• [Extract]:
## begin
Pedaling for Peace
On April 15, 2012 I started riding my bicycle cross-country from Jacksonville, Florida in voluntary support of the Nuclear Age Peace Foundation (NAPF) and the work of author and Peace Leadership Director for the NAPF, Paul K. Chappell. By July 4th, I had covered over 1300 miles to just west of Luling, Texas where a major mechanical failure brought this first stage of my cross-country journey to an end. After storing my bicycle and trailer with my aunt and uncle in Weatherford, Texas, I flew from Dallas to Santa Barbara, California to attend the NAPF First Annual Peace Leadership Summer Workshop. I then lived and worked in Santa Barbara for several more months before I returned to Jacksonville and sold off the rest of my possessions that I could to help fund a continuation of my journey. Starting June 8, 2013 and ending August 9, 2013, I rode from Weatherford, through 400 miles of the central Texas hill country, including Austin, Texas, back to Luling. It was at this point that a friend of mine invited me to work for a brief period in Pennsylvania before flying me back to Santa Barbara where I continued volunteering for the NAPF as well as for the Santa Barbara Bike Coalition. As of August 9th, 2014 I began"Stage III" of my cross-country adventure, this time heading south from Santa Barbara to San Diego and then east to El Paso, TX. It was there that illness, winter weather, and diminishing resources brought that leg of my journey to an end. After staying with another friend in Columbus, GA for several months, I moved "back home" to Kentucky to stay with my dad for a while and build a better "resource base" for future endeavors including review and further tracking and primitive survival skills training at Tom Brown, Jr's Tracker School , and a possible longer tour of the east coast, northern tier, and north west coast back down to Santa Barbara, CA.
Tuesday, November 18, 2014
In addition to assisting me with my iPad update, Mons also took me up on my offer to work for him at the new Ace Hardward store he has been helping to open in the nearby copper mining town of Morenci, AZ. Mons has been the computer network and inventory management technician for the Safford Ace Hardware store for over 20 years. I found that for a lot of technicians out there who think they know what they're doing, Mons really impressed me as someone who actually knows what he's doing! For the first time in a long time he put my Navy Electronics Training (and capacity for attention to detail) to use - requesting that I add terminating clips to the phone and ethernet cables that had already been run throughout the store by the building contractors. Mons taught me how to properly install and test my terminations. With a bunch of cables to work on, I soon had a system in place that optomized my efficiency. Every "Pass[ing]" result was a bit of a thrill! Consequently, my 17 hours of work (including some much needed cleaning of the office spaces) actually turned out to be a lot of fun - fun that I got paid for! The $13.50 I had at the end of my last post was increased significantly, and...it was good timing given the (relative) plethora of stores in Safford and nearby Thatcher where I could shop in order to re-stock my food supplies and even buy some spare tubes for my bike.
## end
• [Exercise a]: Reproduce the records from the line containing "Task: Click the Conversions flag icon" through the line containing "1792x973 pixels. pyautogui.click(x=1629, y=77)", keeping both of those lines.

• [Records to process]:
## begin
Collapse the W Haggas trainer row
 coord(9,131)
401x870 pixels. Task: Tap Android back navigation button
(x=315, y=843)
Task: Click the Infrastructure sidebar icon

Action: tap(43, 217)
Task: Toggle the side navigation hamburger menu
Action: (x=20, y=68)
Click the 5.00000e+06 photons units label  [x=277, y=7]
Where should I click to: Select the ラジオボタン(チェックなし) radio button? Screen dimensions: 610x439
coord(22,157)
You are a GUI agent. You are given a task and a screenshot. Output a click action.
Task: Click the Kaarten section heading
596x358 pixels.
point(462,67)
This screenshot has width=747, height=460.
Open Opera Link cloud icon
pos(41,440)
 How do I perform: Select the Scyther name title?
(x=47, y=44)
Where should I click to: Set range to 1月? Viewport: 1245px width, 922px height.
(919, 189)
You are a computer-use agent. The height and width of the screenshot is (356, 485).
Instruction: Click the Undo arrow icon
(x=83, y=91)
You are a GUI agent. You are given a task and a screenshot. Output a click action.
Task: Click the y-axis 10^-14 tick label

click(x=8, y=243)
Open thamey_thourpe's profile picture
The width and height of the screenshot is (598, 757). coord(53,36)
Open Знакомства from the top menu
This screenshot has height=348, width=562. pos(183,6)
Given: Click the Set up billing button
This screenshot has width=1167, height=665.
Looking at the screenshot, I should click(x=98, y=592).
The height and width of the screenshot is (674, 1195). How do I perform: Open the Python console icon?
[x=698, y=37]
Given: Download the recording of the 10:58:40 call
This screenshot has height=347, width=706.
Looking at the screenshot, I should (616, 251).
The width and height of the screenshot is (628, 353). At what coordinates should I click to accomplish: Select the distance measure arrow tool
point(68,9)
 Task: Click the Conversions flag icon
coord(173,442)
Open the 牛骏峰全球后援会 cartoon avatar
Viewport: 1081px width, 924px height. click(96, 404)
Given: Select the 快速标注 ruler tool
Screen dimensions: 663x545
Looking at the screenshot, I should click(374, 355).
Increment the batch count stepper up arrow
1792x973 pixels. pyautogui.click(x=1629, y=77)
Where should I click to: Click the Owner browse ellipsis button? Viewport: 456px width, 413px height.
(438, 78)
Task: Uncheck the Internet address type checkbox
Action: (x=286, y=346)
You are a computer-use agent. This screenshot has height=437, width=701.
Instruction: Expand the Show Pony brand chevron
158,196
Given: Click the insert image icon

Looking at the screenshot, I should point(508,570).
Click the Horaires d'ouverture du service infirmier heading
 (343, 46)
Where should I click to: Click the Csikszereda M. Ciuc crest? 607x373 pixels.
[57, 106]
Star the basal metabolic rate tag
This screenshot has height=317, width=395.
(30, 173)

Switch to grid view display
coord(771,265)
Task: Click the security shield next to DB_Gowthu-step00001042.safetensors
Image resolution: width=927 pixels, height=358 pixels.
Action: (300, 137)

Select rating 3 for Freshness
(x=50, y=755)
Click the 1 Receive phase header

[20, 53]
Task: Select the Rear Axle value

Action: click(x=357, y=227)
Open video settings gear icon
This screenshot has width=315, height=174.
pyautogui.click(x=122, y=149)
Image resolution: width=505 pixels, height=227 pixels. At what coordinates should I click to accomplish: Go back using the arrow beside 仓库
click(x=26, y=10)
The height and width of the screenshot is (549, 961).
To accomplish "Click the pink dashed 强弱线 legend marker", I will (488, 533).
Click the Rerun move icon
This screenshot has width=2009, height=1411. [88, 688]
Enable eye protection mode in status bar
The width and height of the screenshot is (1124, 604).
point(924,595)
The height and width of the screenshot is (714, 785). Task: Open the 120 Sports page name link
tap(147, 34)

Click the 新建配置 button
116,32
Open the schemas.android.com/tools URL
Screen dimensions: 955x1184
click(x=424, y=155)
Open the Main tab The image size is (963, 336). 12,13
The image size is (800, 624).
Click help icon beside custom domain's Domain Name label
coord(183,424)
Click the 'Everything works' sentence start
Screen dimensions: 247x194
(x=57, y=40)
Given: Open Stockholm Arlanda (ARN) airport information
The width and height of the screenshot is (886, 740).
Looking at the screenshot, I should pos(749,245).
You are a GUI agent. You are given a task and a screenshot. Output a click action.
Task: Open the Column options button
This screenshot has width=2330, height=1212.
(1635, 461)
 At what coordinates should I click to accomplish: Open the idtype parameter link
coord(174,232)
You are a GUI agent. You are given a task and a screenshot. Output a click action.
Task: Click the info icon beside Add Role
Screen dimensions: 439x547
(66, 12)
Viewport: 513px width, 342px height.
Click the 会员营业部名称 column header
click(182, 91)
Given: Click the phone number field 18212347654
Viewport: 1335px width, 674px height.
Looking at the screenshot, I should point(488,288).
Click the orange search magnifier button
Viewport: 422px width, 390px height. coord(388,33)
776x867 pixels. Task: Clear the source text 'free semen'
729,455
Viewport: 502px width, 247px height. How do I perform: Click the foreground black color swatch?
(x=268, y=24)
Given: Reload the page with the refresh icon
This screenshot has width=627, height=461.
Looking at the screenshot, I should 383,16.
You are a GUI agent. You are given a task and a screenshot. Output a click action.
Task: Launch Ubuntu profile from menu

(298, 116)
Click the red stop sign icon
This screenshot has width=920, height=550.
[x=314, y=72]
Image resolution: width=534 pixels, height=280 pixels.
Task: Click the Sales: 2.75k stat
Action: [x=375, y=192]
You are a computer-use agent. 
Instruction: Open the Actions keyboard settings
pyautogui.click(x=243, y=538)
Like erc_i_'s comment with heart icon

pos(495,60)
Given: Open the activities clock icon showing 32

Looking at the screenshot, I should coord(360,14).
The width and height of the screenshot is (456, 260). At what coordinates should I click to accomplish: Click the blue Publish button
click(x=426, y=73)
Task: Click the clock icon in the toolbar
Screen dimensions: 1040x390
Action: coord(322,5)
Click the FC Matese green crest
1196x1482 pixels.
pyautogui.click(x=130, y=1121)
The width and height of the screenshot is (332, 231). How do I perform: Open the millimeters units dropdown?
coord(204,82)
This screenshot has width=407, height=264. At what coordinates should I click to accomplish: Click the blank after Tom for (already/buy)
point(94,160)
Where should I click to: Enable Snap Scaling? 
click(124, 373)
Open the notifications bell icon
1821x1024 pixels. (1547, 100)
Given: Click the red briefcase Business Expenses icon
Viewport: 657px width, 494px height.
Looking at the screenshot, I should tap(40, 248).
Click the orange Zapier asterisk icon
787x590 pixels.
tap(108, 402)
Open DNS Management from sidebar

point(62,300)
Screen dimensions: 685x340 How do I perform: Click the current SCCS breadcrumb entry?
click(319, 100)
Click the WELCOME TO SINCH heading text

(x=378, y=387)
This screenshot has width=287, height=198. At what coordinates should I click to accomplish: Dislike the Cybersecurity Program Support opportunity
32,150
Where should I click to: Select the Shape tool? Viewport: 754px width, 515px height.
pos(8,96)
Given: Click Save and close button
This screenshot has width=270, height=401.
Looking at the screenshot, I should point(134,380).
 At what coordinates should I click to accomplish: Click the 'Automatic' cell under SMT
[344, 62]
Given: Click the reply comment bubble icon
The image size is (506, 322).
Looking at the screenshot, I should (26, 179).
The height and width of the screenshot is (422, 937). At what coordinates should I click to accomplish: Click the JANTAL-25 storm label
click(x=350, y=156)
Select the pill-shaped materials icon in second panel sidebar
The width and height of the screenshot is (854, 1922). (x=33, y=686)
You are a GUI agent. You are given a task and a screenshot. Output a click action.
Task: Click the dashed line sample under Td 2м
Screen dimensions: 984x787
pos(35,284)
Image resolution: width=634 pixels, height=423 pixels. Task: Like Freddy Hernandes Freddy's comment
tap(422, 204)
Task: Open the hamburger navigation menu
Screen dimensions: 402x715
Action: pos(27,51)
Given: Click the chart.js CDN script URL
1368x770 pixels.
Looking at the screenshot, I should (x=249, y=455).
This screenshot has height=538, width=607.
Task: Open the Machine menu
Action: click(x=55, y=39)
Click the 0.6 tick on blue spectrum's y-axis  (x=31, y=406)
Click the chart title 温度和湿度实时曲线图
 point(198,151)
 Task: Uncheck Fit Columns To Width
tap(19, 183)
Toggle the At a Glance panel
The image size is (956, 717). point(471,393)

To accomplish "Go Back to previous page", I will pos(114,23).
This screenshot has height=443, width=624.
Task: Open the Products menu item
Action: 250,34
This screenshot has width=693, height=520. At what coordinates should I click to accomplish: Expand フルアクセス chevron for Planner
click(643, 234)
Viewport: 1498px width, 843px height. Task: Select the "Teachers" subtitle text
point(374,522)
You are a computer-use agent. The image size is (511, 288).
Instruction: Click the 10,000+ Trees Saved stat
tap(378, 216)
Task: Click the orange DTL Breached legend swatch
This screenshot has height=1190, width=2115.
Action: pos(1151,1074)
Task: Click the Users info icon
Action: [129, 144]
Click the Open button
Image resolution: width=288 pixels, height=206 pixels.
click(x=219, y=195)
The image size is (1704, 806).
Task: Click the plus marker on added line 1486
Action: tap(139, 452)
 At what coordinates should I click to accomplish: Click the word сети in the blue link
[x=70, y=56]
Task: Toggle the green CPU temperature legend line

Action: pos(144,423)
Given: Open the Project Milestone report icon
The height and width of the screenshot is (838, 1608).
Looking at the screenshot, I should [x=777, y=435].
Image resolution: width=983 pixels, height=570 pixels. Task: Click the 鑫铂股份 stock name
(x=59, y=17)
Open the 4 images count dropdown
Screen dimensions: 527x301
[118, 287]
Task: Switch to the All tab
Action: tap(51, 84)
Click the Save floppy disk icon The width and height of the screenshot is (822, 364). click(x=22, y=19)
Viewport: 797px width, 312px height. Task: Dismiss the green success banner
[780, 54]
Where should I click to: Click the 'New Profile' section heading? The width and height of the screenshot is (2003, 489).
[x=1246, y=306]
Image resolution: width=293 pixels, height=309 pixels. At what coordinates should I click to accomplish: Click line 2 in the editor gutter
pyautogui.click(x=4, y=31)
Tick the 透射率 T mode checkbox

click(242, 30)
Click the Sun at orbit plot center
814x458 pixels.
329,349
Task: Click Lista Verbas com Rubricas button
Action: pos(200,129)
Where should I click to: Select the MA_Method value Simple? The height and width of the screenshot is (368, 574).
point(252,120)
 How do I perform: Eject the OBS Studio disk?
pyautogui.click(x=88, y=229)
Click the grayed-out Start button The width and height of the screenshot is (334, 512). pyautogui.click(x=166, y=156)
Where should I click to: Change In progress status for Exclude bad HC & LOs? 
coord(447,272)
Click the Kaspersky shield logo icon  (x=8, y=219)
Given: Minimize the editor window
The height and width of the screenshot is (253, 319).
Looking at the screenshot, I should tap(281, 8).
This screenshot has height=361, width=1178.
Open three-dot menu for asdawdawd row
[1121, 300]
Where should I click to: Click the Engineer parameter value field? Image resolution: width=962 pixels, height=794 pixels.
## end
• [Exercise b]: Summarize the cycling blog post in two sentences.

• [Worked solution a]:
 Task: Click the Conversions flag icon
coord(173,442)
Open the 牛骏峰全球后援会 cartoon avatar
Viewport: 1081px width, 924px height. click(96, 404)
Given: Select the 快速标注 ruler tool
Screen dimensions: 663x545
Looking at the screenshot, I should click(374, 355).
Increment the batch count stepper up arrow
1792x973 pixels. pyautogui.click(x=1629, y=77)

• [Worked solution b]: Starting in April 2012 from Jacksonville, Florida, the writer rode a bicycle cross-country in stages in support of the Nuclear Age Peace Foundation, with legs of the trip ended by a mechanical failure and later by illness, winter weather and diminishing resources. In a November 18, 2014 entry, the writer describes working 17 hours for Mons at a new Ace Hardware store in Morenci, Arizona, adding terminating clips to phone and ethernet cables and earning enough to restock food supplies and buy spare bike tubes.